While falling gas prices played a significant role in reducing inflation, progress was also seen in shelter costs, a critical area. The shelter index rose just 0.2% during June, the slowest monthly increase in three years. Annually, shelter-related price hikes rose 5.2%, the coolest reading in two years but still above overall inflation.

Shelter inflation remains a major hurdle to slowing CPI (the category accounts for about one-third of the overall CPI). Economists have anticipated a slowdown as market-rate rents have slowed, but how they’re recorded in the CPI involves a lag, and estimating housing cost inflation is a complex process.

Lower hotel and motel prices contributed to the overall cooling of the shelter index, while rent and owners’ equivalent rents both slowed on a monthly and annual basis.

“Today, the shelter component has finally aligned with our predictions from the past year,” said Nguyen. “And that moderation should continue in the second half of the year.”

Major retailers have announced price cuts in recent months, a trend that may continue as consumers become more restrained.

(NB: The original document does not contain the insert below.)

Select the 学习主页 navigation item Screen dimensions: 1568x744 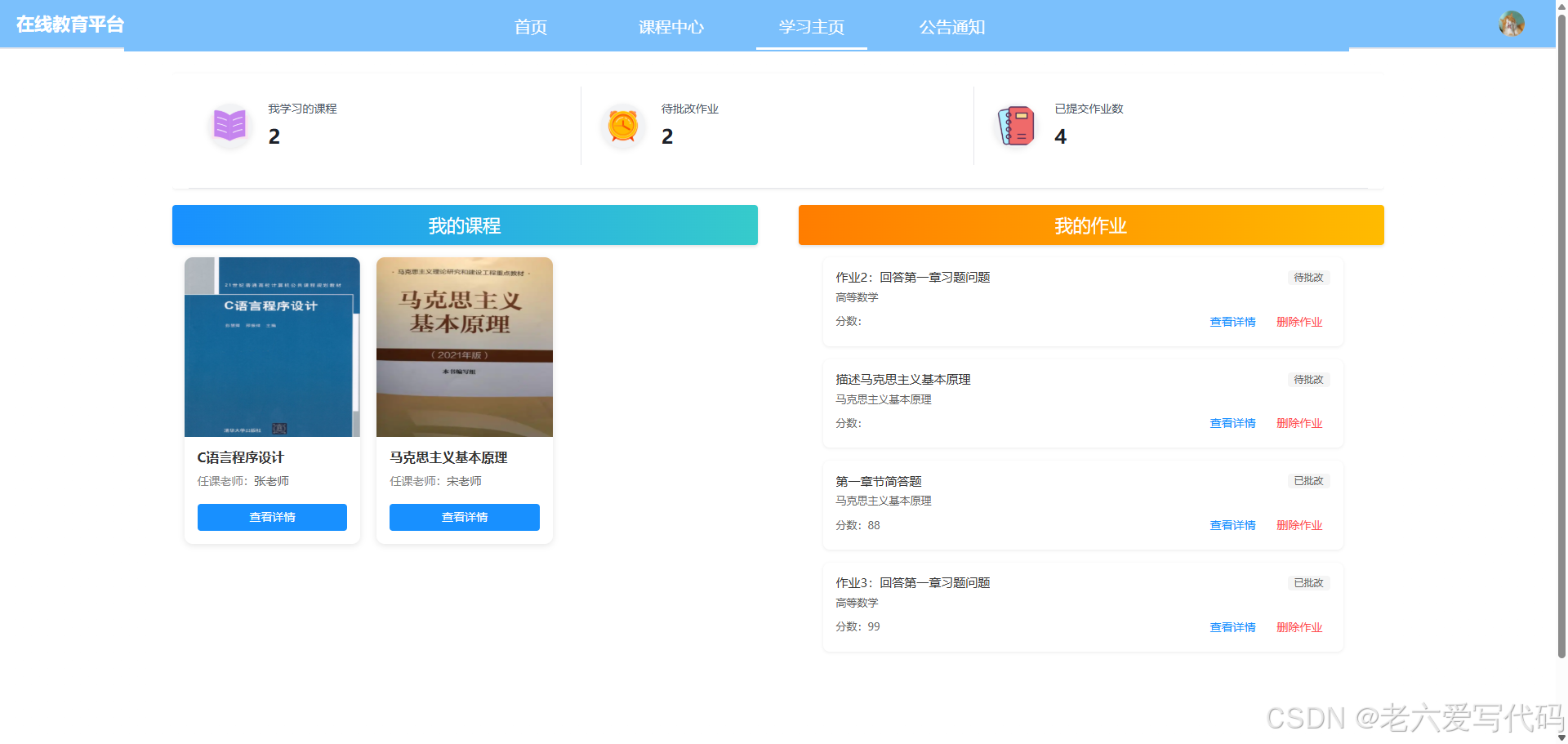pos(811,27)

“I think consumers feel and act increasingly strained, making it harder for businesses to pass on prices as we move through the year,” said Wells Fargo’s House. “Discounting pressures other retailers to compete more on price given that consumers are more squeezed at this stage of the cycle.”

Food prices rose slightly last month, increasing by 0.2% overall. Grocery prices increased by 0.1%.

Though prices may not be rising as quickly, the overall CPI remains about 20% higher than it was in February 2020, which could have lasting effects on consumer behavior, said Michael Weber from the University of Chicago Booth School of Business.

“For many consumers, the price tags compared to two or three years ago will be permanently higher, given the cumulative inflation,” Weber said.

The Fed monitors gauges of inflation expectations closely as these can become self-fulfilling prophecies. If people expect higher prices in the future, they might spend more now or demand higher wages, leading businesses to raise prices.

While near-term inflation expectations have lessened, the impact of high prices is evident on a larger scale, including the US presidential election.

“People compare current prices to two years ago, not the rate of change. This affects the public’s perception of the economy and has impacted Biden’s image regarding his handling of the economy,” said Bernard Yaros, lead US economist at Oxford Economics.